> TEXTO EXTRAÍDO

Elif Shafak es una excelente comunicadora a la que pueden ver en un par de TED Talks realmente brillantes, acerca del poder de la ficción y de los riesgos de la política actual. Nació en Estrasburgo en 1971, hija del filósofo Nuri Bilgin y de la diplomática Safak Atayman. El divorcio temprano de sus padres descargó su infancia del currículum paternal, con todas sus ventajas y también sus carencias; pasó la adolescencia junto a su madre en escuelas de Ankara, Madrid, Amman y Estambul. Recuerda colegios de élite donde todos eran extranjeros y ella estaba obligada a cumplir todos los tópicos que se atribuían a las turcas: llevar velo, fumar en exceso… Pero Shafak es, en suma, el extraño conjuro de su abuela, una musulmana que curaba las verrugas de sus vecinos clavando espinas de rosas en una manzana y rodeándolas de tinta azul, una anciana que creía en el poder de los djinni (los genios). Recuerda Shafak que, cuando le preguntaba dónde radicaba ese poder para quitar las verrugas, si en la espina o en la manzana, ella respondía que estaba en los círculos.

> INFORMACIÓN PROPORCIONADA
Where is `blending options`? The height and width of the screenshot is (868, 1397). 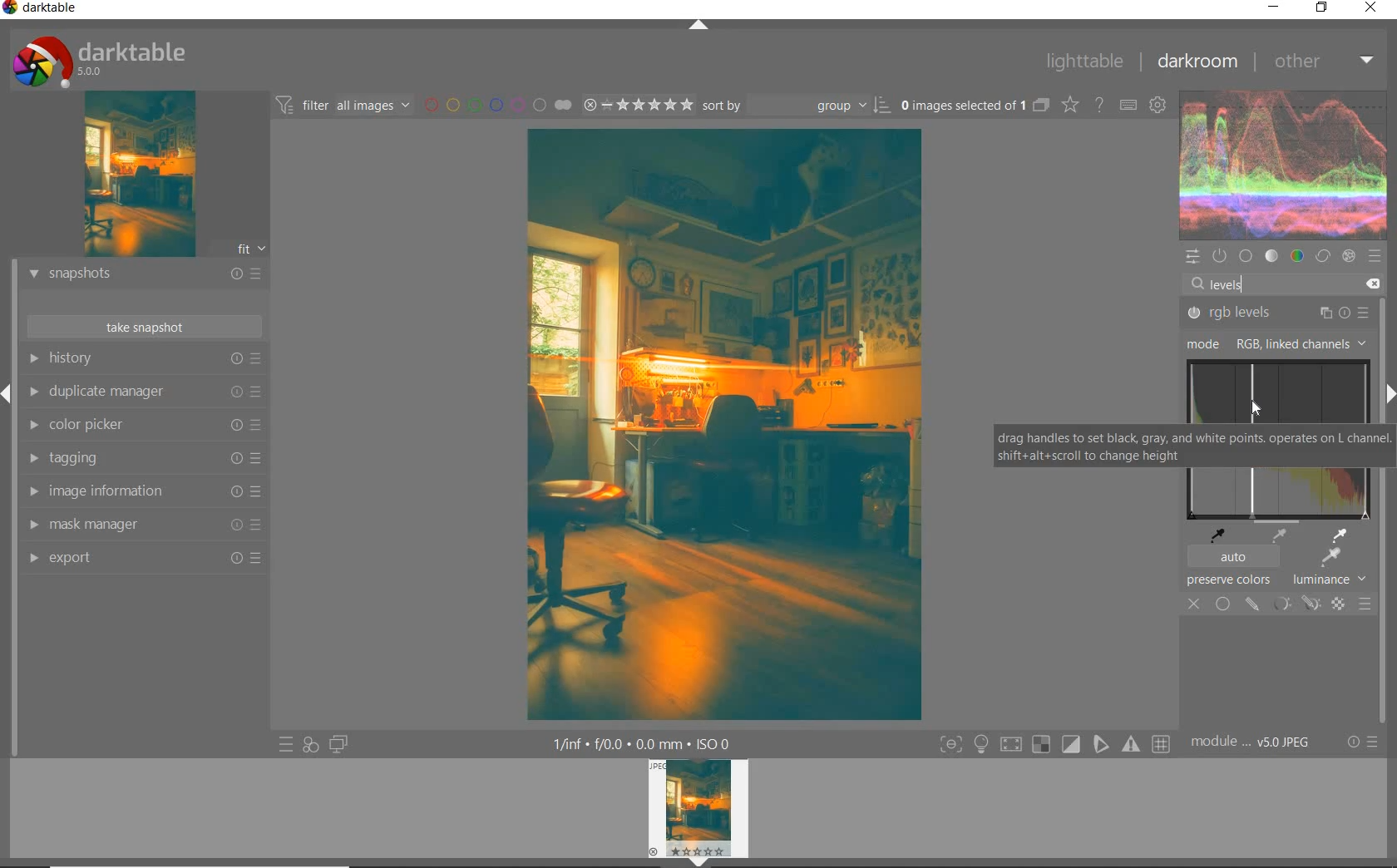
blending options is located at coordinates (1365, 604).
--
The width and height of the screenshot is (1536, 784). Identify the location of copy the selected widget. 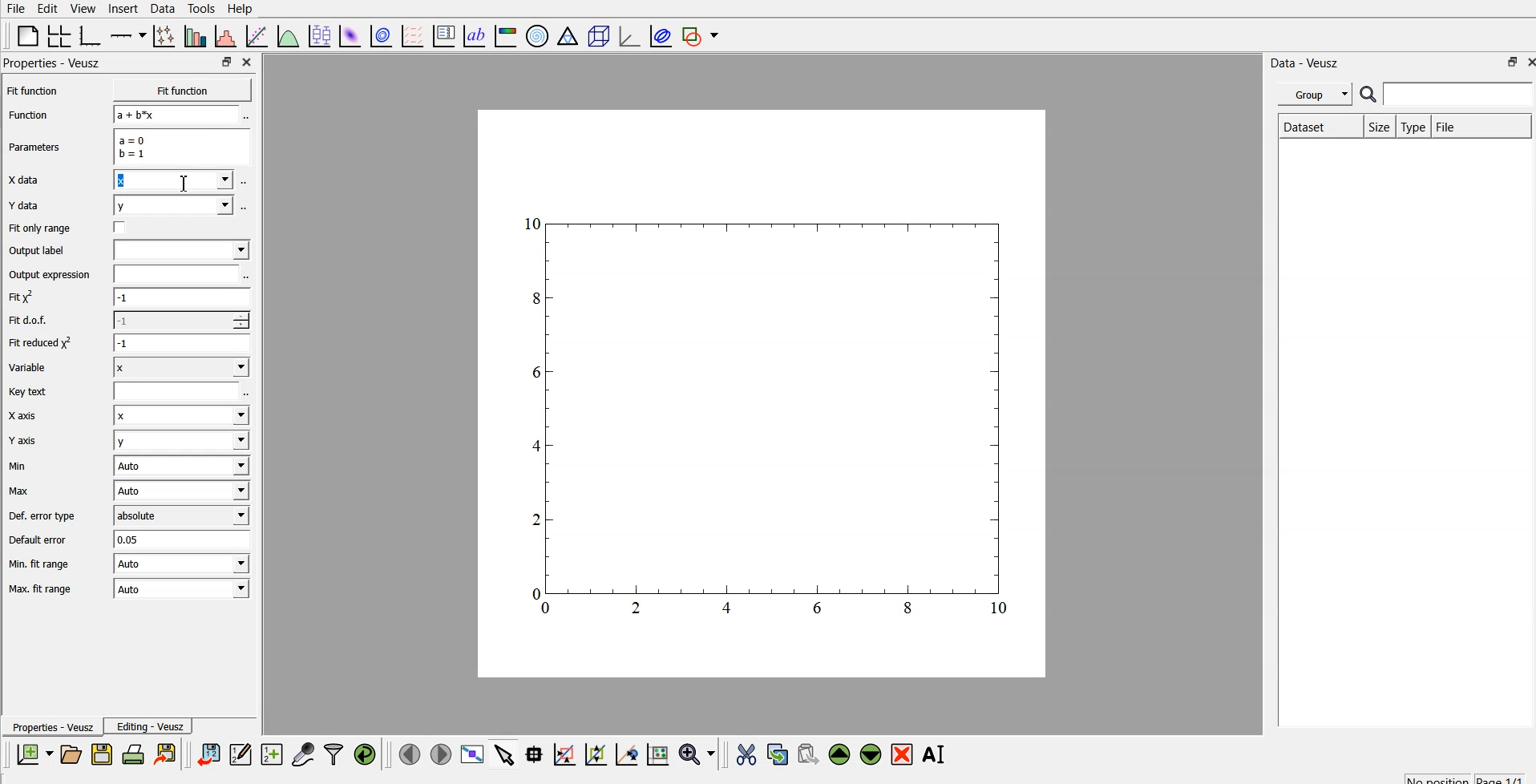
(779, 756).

> OBJETIVO
Resume en una lista breve, por favor, el párrafo del texto extraído que empieza con "Elif Shafak es una excelente comunicadora", conservando sus datos principales.

> RESPUESTA ESCRITA
- Elif Shafak es una gran comunicadora, con un par de TED Talks sobre el poder de la ficción y los riesgos de la política actual.
- Nació en Estrasburgo en 1971, hija del filósofo Nuri Bilgin y de la diplomática Safak Atayman.
- Sus padres se divorciaron pronto, y pasó la adolescencia con su madre en escuelas de Ankara, Madrid, Amman y Estambul.
- En colegios de élite llenos de extranjeros se esperaba que cumpliera los tópicos atribuidos a las turcas, como llevar velo o fumar en exceso.
- La marcó sobre todo su abuela, una musulmana que creía en los djinni y curaba verrugas clavando espinas de rosa en una manzana rodeadas de tinta azul; según ella, el poder estaba en los círculos.